What is the rough estimate of bytes sent for certain Gossip messages and why does this matter? The Phi Accrual Failure Detector (Hayashibara, et al) assumes fixed length heartbeat messages while Cassandra uses variable length messages. I observed a correlation with larger messages, higher vnodes and false positive detections by the Gossip FailureDetector. These observations, IMHO, are not explained by the research paper. I formed a hypothesis that the false positives are due to jitter in the interval values. I wondered if perhaps using a longer baseline to integrate over would reduce the jitter.
I have a second theory to follow up on. A newly added node will not have a long history of Gossip heartbeat interarrival times. At least 40 samples are needed to compute mean, variance with any statistical significance. It's possible the phi estimation algorithm is simply invalid for newly created nodes and that is why we see them flap shortly after creation.
In any case, the message of interest is the GossipDigestAck2 (GDA2) because it is the largest of the Gossip messages. GDA2 contains the set of EndpointStateMaps (node metadata) for newly-discovered nodes, i.e. those nodes just added to an existing cluster. When each node becomes aware of joining node, they Gossip it to three randomly-chosen other nodes. The GDA2 message is tailored to contain the delta of new node metadata the receiving node is unaware of.
For a single node, the upper limit on GDA message size is roughly 3 * N * k * V
Where N is the number of nodes in the cluster,
V is the number of tokens (vnodes) per cluster,
k is a constant value, approximately 64 bytes, that represents a serialized token plus some other endpoint metadata.
If one is running hundreds of nodes in a cluster, the Gossip message traffic created when a node joins can be significant and increases with the number of nodes. I believe this to be the first order effect and probably violates one of the assumptions of the PHI Accrual Failure Detection, that heartbeat messages are small enough not to consume a relevant amount of compute or communication resources. The variable transmission time (due to variable length messages) is a clear violation of assumptions, if I've read the source code correctly.
On a related topic, there is a hard-coded limitation to the number of vnodes due to the serialization of the GDA messages.
No more than 1720 vnodes can be configured without creating a greater than 32K serialized String vnode message. A patch is provided below for future use should this become an issue.
In clusters with hundreds of nodes, GDA2 messages can be 200 KB or 2 MB if many nodes join simultaneously. This is not an issue if the computer experiences no latency from competing workloads. In the real world, nodes are added because the cluster load has grown in terms of retained data, or in terms of a high transaction arrival rate. This means node resources may be fully utilized when adding new nodes is typically attempted.
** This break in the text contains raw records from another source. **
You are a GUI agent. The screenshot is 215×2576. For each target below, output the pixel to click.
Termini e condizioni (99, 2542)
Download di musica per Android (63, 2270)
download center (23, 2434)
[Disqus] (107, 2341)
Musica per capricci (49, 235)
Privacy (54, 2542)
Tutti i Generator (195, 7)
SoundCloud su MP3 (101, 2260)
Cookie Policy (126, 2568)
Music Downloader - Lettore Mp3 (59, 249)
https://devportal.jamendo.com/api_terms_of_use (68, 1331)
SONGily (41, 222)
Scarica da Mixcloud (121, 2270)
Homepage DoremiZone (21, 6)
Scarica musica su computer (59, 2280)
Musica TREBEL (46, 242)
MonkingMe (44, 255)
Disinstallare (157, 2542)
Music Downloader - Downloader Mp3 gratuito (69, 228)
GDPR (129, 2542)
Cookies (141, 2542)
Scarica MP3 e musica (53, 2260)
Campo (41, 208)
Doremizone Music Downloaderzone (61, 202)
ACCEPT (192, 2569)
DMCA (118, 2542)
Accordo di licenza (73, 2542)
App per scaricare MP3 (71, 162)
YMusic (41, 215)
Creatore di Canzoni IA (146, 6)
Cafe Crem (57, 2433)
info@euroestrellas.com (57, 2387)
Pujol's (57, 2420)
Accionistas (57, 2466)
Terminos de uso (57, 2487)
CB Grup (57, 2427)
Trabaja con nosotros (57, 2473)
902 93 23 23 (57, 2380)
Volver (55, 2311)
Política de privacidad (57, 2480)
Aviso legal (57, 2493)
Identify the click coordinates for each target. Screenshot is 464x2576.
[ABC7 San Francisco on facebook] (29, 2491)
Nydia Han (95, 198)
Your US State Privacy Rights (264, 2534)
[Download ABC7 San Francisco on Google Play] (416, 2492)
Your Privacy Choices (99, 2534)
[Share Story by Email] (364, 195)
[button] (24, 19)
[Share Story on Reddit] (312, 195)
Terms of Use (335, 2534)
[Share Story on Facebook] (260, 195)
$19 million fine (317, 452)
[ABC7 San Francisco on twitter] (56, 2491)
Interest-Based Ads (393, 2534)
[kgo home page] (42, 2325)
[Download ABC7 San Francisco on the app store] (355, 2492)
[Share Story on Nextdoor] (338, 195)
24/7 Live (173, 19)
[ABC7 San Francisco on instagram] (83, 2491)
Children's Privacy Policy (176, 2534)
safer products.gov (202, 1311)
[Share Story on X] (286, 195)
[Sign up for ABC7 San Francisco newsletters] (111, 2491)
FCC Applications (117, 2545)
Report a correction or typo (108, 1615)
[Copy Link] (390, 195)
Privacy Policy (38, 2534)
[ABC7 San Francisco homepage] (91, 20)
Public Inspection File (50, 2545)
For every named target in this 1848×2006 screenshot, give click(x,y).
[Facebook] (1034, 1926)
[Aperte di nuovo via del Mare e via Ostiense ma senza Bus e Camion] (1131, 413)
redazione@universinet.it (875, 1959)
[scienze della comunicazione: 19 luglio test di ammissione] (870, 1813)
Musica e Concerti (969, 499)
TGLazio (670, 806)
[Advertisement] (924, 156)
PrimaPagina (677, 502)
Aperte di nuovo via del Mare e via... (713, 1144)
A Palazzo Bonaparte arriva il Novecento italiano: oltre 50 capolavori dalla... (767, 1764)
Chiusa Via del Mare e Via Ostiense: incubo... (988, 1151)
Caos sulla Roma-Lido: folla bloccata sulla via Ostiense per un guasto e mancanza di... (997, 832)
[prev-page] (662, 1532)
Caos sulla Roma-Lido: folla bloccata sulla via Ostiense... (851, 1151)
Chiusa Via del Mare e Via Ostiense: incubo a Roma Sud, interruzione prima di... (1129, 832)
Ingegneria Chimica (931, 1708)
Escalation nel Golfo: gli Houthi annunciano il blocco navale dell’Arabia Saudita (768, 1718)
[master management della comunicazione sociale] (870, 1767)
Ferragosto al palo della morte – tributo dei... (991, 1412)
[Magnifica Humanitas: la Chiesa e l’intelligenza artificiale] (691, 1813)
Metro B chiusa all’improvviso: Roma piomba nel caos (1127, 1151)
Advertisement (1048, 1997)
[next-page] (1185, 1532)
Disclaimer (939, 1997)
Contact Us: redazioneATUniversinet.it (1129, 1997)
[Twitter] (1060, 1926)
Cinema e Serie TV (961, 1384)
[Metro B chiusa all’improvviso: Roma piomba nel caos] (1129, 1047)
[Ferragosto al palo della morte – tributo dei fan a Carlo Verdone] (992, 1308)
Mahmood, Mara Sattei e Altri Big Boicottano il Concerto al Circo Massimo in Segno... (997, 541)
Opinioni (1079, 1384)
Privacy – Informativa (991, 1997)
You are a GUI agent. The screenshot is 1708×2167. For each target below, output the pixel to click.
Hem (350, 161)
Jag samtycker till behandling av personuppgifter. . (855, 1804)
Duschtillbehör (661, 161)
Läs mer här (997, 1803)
It occured to me that we have another use case to accomodate. It is common to experience transient failure modes, even in modern data centers with disciplined maintenance practices. Ethernet cables get moved, switches and routers rebooted. BGP route errors and other temporary interruptions may occur with the network fabric in real world scenarios. People make mistakes, plans change and preventative maintenance often causes short-lived interruptions occur with network, CPU and disk subsystems.